>> START

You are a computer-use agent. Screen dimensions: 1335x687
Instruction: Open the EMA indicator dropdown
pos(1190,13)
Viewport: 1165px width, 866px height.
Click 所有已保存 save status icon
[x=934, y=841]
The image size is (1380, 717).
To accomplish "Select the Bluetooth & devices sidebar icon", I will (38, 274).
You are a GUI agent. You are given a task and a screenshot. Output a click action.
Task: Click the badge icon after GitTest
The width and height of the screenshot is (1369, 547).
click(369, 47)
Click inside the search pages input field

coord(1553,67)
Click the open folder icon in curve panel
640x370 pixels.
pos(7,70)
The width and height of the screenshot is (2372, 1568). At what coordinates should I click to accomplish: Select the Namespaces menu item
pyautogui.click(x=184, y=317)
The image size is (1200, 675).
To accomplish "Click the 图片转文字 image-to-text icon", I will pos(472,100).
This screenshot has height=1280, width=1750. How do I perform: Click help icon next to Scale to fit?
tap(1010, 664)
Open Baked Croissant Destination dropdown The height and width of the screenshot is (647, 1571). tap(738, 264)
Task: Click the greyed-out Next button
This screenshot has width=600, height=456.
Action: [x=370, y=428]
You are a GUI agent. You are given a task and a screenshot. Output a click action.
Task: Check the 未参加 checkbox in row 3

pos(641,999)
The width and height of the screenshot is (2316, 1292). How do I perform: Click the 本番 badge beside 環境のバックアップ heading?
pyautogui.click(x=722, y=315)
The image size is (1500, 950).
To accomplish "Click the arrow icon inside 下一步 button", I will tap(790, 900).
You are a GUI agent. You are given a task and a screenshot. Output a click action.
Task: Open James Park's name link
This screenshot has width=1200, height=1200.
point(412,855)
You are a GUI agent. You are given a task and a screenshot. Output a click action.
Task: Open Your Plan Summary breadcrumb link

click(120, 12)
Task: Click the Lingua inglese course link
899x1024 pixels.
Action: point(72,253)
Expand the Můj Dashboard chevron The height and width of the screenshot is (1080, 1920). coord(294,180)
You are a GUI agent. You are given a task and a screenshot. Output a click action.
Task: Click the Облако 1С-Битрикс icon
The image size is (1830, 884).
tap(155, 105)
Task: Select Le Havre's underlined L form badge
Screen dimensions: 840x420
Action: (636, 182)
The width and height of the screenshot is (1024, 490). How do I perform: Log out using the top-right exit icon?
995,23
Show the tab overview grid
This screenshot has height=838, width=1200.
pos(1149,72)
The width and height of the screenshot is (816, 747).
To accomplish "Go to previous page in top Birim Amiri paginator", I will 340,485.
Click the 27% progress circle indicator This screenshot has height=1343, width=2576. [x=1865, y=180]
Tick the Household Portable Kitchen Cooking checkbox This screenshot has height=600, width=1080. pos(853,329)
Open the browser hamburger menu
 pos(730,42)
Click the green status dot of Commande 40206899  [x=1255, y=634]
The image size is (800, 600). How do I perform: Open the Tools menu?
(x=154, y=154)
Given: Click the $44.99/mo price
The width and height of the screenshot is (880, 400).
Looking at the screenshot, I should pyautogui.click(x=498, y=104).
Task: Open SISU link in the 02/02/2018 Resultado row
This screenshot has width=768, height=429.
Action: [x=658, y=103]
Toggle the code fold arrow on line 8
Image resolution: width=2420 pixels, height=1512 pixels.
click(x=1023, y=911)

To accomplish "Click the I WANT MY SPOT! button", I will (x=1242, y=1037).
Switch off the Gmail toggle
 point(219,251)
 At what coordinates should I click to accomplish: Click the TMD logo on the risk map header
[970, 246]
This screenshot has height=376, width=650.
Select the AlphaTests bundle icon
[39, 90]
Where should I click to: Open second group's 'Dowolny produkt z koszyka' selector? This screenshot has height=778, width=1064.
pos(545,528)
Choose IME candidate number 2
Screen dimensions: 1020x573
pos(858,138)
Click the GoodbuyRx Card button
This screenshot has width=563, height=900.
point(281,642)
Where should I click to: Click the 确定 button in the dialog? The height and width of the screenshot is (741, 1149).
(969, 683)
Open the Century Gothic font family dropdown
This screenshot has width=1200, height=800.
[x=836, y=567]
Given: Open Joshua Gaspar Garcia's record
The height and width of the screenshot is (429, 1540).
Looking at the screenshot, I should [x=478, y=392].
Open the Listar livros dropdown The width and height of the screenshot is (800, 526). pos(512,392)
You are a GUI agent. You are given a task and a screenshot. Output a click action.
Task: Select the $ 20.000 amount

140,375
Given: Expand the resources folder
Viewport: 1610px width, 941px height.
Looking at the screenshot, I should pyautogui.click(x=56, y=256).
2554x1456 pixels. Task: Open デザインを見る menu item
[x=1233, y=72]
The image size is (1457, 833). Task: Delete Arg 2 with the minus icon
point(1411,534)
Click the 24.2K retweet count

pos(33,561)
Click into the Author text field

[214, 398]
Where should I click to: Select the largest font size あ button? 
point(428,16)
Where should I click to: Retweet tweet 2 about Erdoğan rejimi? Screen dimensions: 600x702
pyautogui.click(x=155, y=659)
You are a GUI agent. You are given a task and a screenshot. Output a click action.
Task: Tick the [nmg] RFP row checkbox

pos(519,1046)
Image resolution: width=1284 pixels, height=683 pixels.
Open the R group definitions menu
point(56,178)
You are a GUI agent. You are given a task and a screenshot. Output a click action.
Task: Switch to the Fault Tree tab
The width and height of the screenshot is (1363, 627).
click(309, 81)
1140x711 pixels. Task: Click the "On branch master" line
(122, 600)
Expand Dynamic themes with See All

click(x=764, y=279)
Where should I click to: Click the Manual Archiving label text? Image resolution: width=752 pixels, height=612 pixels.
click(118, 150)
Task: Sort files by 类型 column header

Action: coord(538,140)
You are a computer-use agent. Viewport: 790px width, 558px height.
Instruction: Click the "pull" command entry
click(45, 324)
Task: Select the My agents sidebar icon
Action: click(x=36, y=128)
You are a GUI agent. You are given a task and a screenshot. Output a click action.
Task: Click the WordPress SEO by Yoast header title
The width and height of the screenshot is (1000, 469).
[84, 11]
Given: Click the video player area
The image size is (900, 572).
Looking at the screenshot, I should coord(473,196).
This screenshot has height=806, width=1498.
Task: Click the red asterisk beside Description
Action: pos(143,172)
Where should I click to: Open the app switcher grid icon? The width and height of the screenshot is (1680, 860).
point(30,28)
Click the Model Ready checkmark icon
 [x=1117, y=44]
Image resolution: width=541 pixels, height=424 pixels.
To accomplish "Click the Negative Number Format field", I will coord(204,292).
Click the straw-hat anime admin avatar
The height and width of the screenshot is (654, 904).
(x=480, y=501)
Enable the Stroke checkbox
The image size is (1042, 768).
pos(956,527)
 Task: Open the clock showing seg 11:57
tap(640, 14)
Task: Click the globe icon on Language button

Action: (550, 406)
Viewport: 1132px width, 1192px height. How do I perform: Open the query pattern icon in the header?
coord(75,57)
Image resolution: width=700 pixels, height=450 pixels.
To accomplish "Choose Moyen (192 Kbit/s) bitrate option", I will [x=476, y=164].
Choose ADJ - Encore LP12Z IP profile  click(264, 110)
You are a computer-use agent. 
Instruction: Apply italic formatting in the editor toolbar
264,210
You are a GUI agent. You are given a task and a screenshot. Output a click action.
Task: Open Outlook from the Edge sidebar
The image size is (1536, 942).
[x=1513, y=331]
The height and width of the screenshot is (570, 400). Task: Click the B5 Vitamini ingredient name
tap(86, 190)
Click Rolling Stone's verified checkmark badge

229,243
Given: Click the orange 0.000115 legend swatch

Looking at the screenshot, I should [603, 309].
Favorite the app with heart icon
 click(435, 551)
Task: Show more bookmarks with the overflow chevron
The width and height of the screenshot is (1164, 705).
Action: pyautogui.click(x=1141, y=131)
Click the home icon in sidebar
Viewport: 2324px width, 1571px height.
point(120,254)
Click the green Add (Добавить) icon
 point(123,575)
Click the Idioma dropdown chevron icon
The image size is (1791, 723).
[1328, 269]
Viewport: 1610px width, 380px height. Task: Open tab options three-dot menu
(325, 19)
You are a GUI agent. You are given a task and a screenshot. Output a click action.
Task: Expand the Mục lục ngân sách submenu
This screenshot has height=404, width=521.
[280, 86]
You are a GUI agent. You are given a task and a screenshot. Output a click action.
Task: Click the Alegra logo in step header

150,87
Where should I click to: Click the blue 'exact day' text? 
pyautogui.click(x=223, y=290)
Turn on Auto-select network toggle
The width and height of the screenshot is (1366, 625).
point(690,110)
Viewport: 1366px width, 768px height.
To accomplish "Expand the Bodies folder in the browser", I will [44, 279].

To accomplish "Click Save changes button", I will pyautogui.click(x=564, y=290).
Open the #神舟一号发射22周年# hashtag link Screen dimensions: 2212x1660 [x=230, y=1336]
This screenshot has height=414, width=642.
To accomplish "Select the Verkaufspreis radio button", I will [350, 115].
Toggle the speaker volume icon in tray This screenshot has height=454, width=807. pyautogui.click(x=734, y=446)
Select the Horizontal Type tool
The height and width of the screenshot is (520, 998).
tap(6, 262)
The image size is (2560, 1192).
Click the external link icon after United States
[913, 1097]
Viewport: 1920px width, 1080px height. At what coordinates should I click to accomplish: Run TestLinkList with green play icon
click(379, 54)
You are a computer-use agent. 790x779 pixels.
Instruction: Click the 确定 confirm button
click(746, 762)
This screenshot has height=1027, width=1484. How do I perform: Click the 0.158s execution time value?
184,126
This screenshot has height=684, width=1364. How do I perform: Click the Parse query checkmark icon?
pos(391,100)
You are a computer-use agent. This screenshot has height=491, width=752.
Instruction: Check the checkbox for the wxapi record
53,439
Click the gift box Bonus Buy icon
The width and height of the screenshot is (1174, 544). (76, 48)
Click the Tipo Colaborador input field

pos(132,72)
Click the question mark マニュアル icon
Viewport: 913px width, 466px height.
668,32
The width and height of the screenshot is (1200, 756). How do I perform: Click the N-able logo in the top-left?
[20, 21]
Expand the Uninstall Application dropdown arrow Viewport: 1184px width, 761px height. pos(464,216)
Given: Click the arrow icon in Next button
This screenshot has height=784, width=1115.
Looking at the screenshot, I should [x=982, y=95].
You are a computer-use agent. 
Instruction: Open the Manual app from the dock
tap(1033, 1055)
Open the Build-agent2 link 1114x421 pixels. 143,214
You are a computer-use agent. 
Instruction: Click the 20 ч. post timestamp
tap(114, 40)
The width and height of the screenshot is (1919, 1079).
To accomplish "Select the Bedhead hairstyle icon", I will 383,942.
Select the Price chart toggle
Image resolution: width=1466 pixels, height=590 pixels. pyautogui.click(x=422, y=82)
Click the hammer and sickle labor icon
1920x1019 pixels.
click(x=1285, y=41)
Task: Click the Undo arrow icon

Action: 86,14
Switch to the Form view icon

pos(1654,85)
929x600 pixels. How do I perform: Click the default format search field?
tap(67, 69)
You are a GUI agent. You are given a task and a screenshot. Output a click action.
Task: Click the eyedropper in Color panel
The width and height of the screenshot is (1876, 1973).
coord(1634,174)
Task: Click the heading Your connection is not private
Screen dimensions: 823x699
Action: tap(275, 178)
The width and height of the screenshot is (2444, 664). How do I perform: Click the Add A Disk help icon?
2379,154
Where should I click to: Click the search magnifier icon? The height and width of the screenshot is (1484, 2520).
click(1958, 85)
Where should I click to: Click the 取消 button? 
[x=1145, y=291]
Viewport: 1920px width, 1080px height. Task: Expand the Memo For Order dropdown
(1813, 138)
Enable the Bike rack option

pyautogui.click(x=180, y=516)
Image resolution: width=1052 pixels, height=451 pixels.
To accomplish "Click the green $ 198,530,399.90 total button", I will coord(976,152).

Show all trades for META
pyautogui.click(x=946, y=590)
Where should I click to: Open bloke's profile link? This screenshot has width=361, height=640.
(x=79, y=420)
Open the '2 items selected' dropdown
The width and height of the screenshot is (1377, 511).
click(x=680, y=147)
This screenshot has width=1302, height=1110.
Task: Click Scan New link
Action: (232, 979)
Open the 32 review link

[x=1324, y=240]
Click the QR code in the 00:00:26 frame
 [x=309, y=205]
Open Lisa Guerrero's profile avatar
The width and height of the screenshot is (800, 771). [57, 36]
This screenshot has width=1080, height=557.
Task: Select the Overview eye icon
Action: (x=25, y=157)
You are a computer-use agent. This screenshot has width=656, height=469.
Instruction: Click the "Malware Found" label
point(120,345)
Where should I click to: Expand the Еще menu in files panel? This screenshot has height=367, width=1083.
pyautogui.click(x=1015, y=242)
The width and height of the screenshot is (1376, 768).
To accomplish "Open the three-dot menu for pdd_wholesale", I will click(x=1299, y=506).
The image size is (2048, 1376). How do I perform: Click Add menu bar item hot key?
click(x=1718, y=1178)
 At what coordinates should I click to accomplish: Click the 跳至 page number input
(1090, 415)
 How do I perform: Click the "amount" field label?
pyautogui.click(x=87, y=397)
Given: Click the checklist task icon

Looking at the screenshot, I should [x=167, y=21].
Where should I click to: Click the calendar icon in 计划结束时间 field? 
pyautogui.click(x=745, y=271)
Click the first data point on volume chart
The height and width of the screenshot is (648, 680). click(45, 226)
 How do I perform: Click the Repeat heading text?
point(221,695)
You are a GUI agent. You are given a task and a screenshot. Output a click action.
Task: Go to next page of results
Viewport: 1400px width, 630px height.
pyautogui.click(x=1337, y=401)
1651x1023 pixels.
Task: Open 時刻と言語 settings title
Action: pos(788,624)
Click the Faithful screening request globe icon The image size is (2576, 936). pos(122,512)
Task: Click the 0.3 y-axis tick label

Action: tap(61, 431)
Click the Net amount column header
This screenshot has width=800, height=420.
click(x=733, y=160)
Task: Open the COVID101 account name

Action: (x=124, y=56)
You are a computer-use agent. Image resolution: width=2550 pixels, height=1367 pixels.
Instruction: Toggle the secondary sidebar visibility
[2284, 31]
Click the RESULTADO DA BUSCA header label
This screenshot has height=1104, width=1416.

>> END

TO BE DONE: Arrange as a numbered list the lines from the one containing "The image size is (1500, 950)." through the one containing "will tap(790, 900).", both included, leaving out any blank lines.

WRITTEN RESPONSE:
1. The image size is (1500, 950).
2. To accomplish "Click the arrow icon inside 下一步 button", I will tap(790, 900).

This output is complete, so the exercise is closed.